In fact, the team wrote, drone deliveries had become a daily occurrence. “As of early 2022, we estimate that more than 2,000 drone deliveries are occurring each day worldwide. The growth rate is accelerating every week, and we project that there will be close to 1.5 million deliveries in 2022, up from just under half a million in 2021.”
Critical juncture
While drone package deliveries are growing, and important indicators are positive, the management consulting firm sounded words of caution about the road ahead.
“We are at a critical time in the drone delivery industry. Volume has grown dramatically in recent years, but the path ahead is not yet clear,” according to McKinsey. “Regulations, customer acceptance, and cost will all determine whether the industry reaches its potential to disrupt global logistics or remains limited to isolated applications.”
Key factors for enterprise IT leaders:
1) Regulatory landscape
The regulatory landscape can make or break an enterprise’s drone delivery undertaking by dictating the scale and scope of the operations.
“Regulation dictates the type of operations allowed, including parameters related to geographic areas and airspace, times of day, and the conditions required for flight. All these factors can have a large impact on costs,” according to the McKinsey team.

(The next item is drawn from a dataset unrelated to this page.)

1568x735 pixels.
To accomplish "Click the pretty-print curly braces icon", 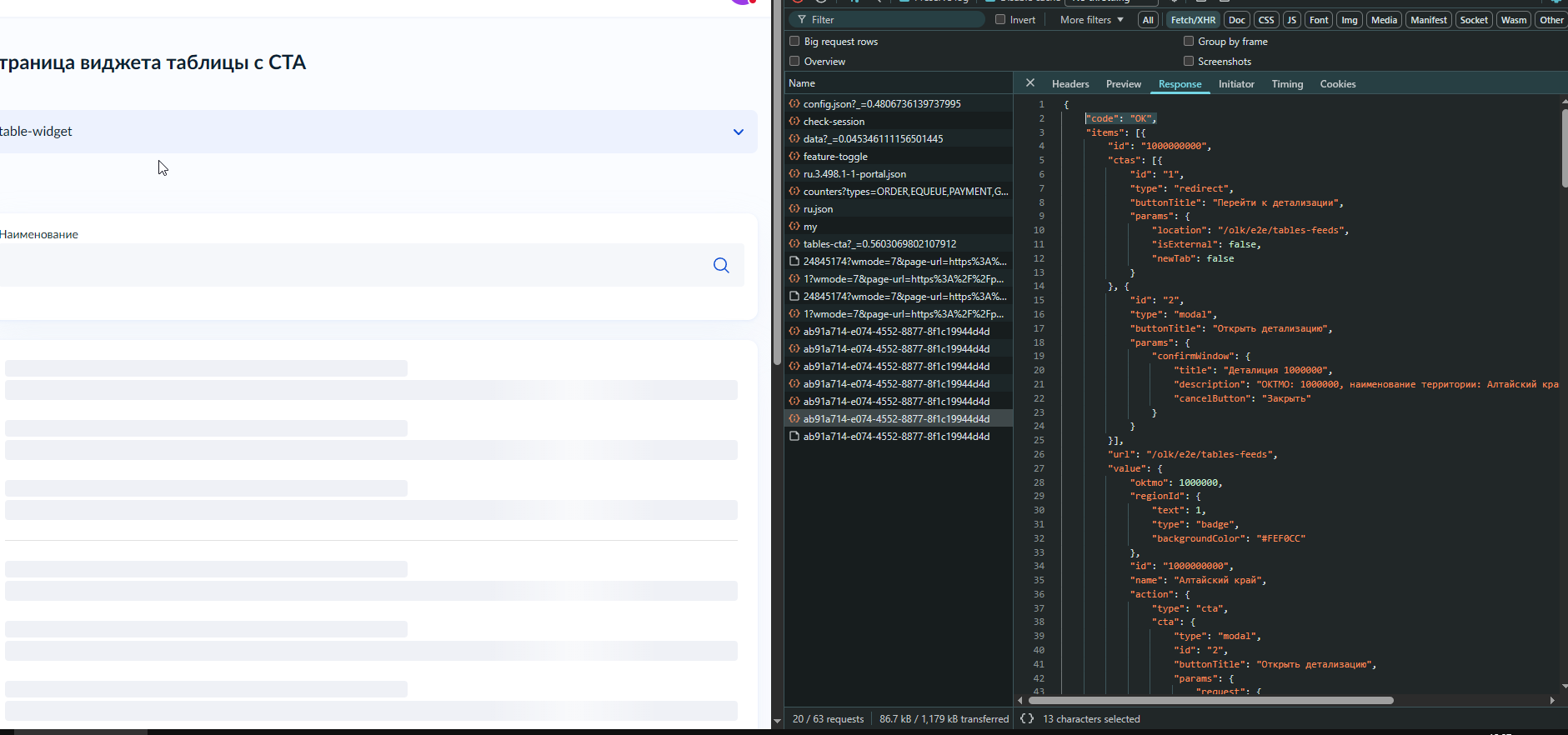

“Regulation can determine or limit one of the key costs of launching drone delivery, the operator-to-drone ratio. There is a big cost difference if, for example, regulations require one operator for each drone or allow a single operator to control a dozen or more drones.” Regulations also determine airworthiness requirements for drones, and the guidelines could potentially increase costs and delay at-scale operations, the McKinsey team wrote.

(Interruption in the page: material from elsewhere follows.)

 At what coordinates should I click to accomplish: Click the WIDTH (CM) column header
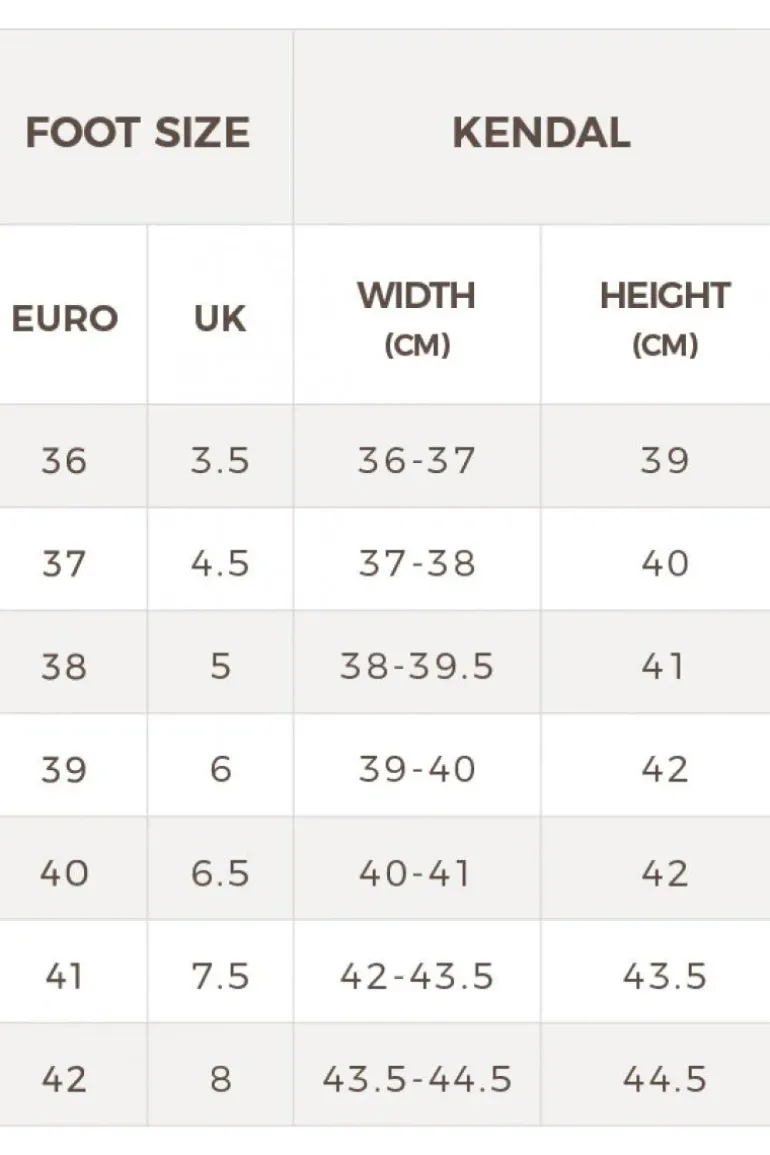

2) Public reaction (and acceptance?)
Another gating factor in the launch of a drone delivery service is the need to gain the public's trust and acceptance of drone delivery (and maintain it). New ways of doing business in towns and cities for visible approaches like drone delivery can evoke concerns by consumers.
The firm explained that actual adoption is likely to differ across neighborhoods depending on a variety of factors, including population density, geographic location, and local weather conditions.
3) Cost(s)
Consumers will favor deliveries with the lowest cost if all other factors are equal. While drone deliveries have grown markedly worldwide in the last few years, some only extend one mile from stores, as is the case with Walmart's program with DroneUp, as per FAA regulations.
4) Technology
Drone deliveries only go as far as a blend of technologies can take them. IT managers in retail and beyond need to plan accordingly as few have the deep pockets and technical resources committed to Amazon’s undertaking.
The serial innovator has built many sophisticated delivery platforms. In a website posting dated June 13, the company claimed to have “created more than two dozen (drone) prototypes.”
Further, Amazon has gone far beyond creating delivery drones themselves by building an advanced sense-and-avoid system to make air operations safer during flight.
Drones and the 5G advantage
The emergence of 5G networks can boost the operational efficiency of drones, according to Adam Schink, Senior Manager of Innovation & Scouting at BT Global, in The Future of Innovation: How 5G Is Pushing Drone Technology Forward.
“A connection to a 5G network means a drone can send information back to base in real time. Early drone technology meant all the information from drone-mounted cameras, sensors and telemetry could only be uploaded from the drone’s hard drive once it had landed,” Schink wrote. A 5G connection changes all that and opens new possibilities.